Mary Mattimore is an SSA Administrative Law Judge at the Buffalo Hearing Office. Over 6 years on the bench and 8,436 lifetime decisions, she has maintained a 50% approval rate. This sits below the national average of 58%, though aggregate rates describe past decisions, not predictions for your individual hearing. An attorney can help you prepare for this judge's specific bench and ensure your evidence is presented effectively.
This page presents publicly available SSA Office of Hearings Operations disposition data, with no editorial rating or evaluation. ALJs are independent decisionmakers; aggregate statistics describe past patterns, not predictions of how any individual case will be decided. Information here is provided for hearing preparation, not as legal advice.
Approval rates
Comparing a judge's history to broader trends provides context for your upcoming hearing. Judge Mattimore's lifetime approval rate of 50% is measured against the Buffalo Hearing Office latest rate of 53% and the national average of 58%. These figures are derived from 8,436 lifetime decisions, offering a stable look at historical patterns. Aggregate rates describe past decisions, not predictions for your individual hearing.
Office- and national-level breakdowns of fully favorable vs denial rates aren't currently published by SSA in the per-office disposition data. The judge's own breakdown is the detail we have today.
Approval rate over time
Year-over-year approval rate across Judge Mattimore's docket. Annual rates fluctuate with the mix of cases SSA assigns; the longer-run pattern is more informative than any single year.
Decision pattern
Over her 6-year tenure, Judge Mattimore's approval rates have shown a notable evolution. After an initial period, the rate dipped to 43% in 2018 before trending upward to 58% by 2021. This trajectory suggests a shift in case outcomes over time, moving from a lower point back toward the office average. The latest period reflects a continuation of this steady pattern, which may be influenced by changes in the types of cases assigned to your docket.
Preparing for an SSDI hearing
The guidance below applies to any SSDI hearing, not specifically to Judge Mattimore's bench. Judge-specific preparation guidance requires a corpus of public Appeals Council decisions involving each judge, which we haven't built yet.
- Bring a clean treating-physician record. Longitudinal primary-care or specialist notes spanning the disability period, with consistent symptom documentation, are typically the strongest evidence at hearing. A single month's records usually aren't enough.
- Don't rely on consultative exams alone. If your medical evidence is built primarily around a one-time CE finding, expect detailed questioning. Supplement with treating-source statements where possible.
- Prepare for daily-activity questions. Have honest, specific answers about a typical day. Answers that conflict with the medical record (in either direction) tend to hurt credibility.
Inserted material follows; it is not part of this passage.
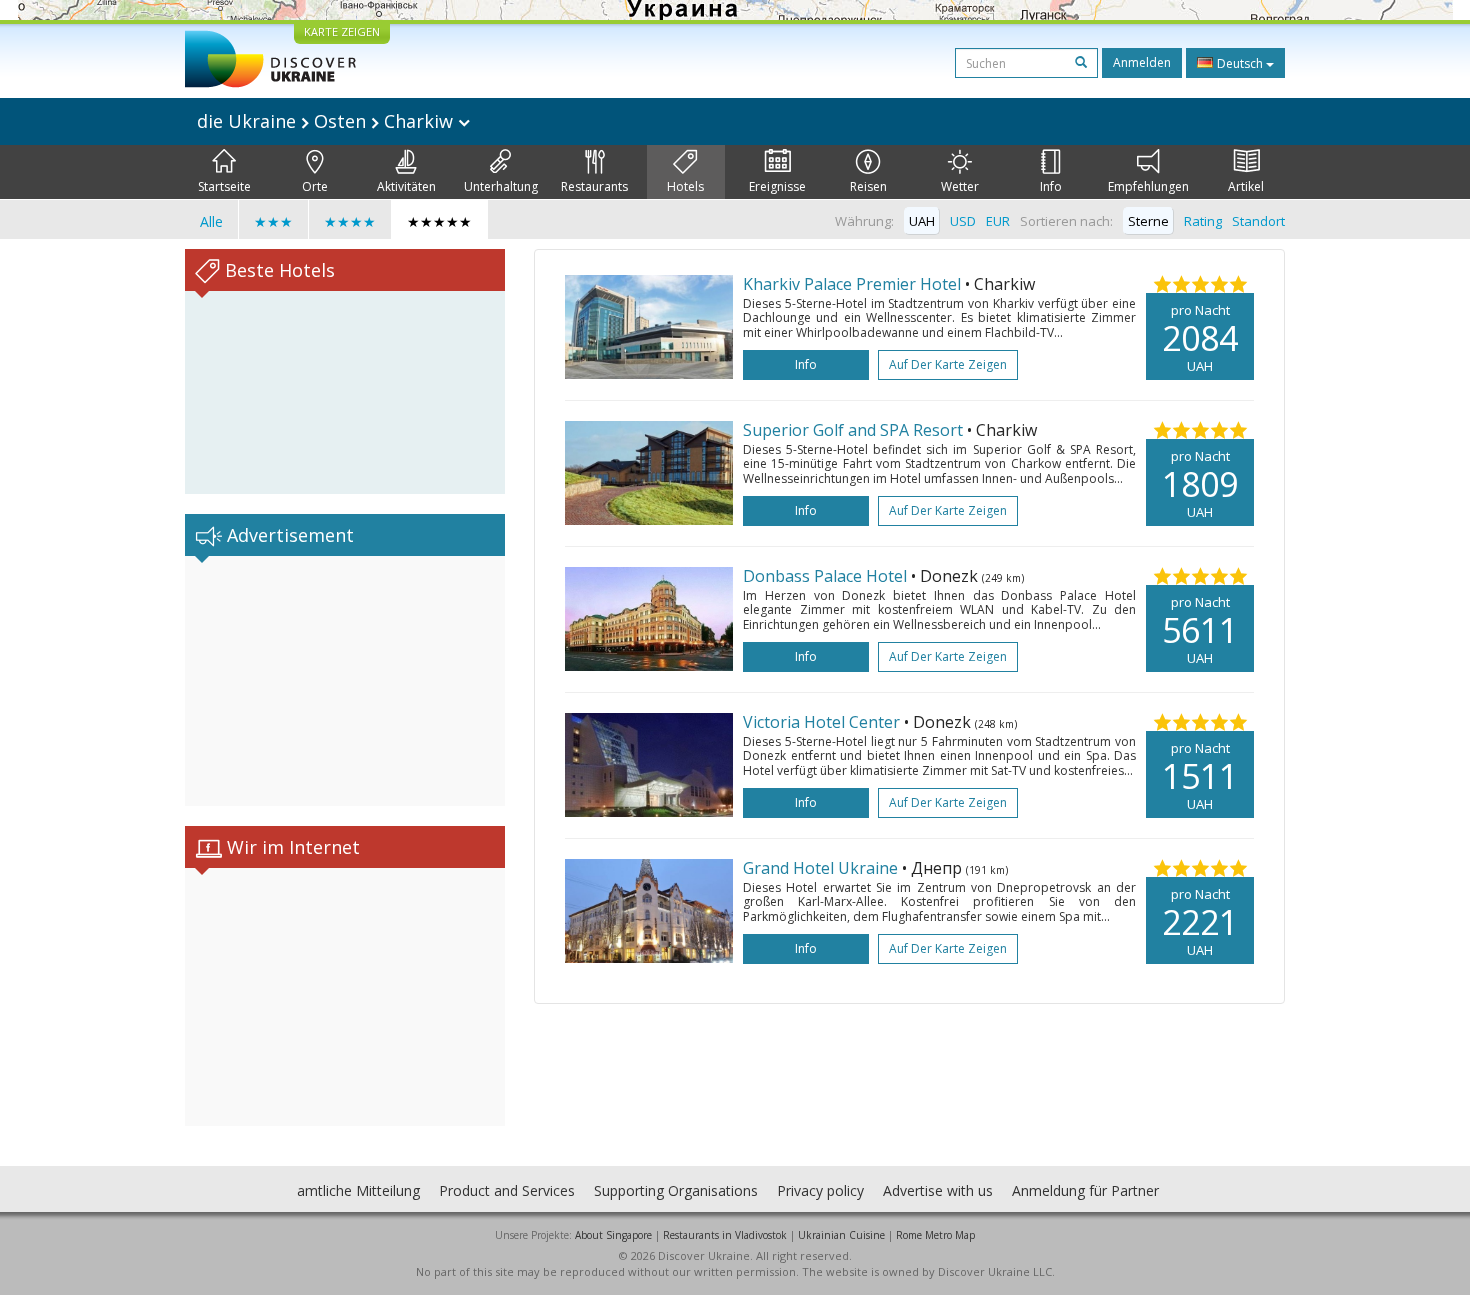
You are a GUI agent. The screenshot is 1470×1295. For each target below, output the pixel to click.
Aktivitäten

- Expect transferable-skills probing. A vocational expert will usually testify about jobs available to someone with your limitations. Your representative should be prepared to cross-examine.
Hearing with Judge Mattimore? Free, confidential — see if you qualify for SSDI.
Check My BenefitsAbout the Buffalo hearing office
The Buffalo Hearing Office serves a significant population across New York, managing a high volume of disability claims. With a bench of 6 judges, the office maintains an office-wide latest approval rate of 53%. You should expect a formal process focused on medical evidence and vocational testimony. You can view the full ALJ roster on the Buffalo Hearing Office page.
Other judges at this hearing office
The Social Security Administration assigns cases through a workload-balancing algorithm, meaning your judge is assigned randomly. Within the Buffalo Hearing Office, lifetime approval rates among the bench range from 46% to 54%. While these variations exist, the core requirements for proving disability remain consistent across all judges. You can find the full roster of judges on the Buffalo Hearing Office page.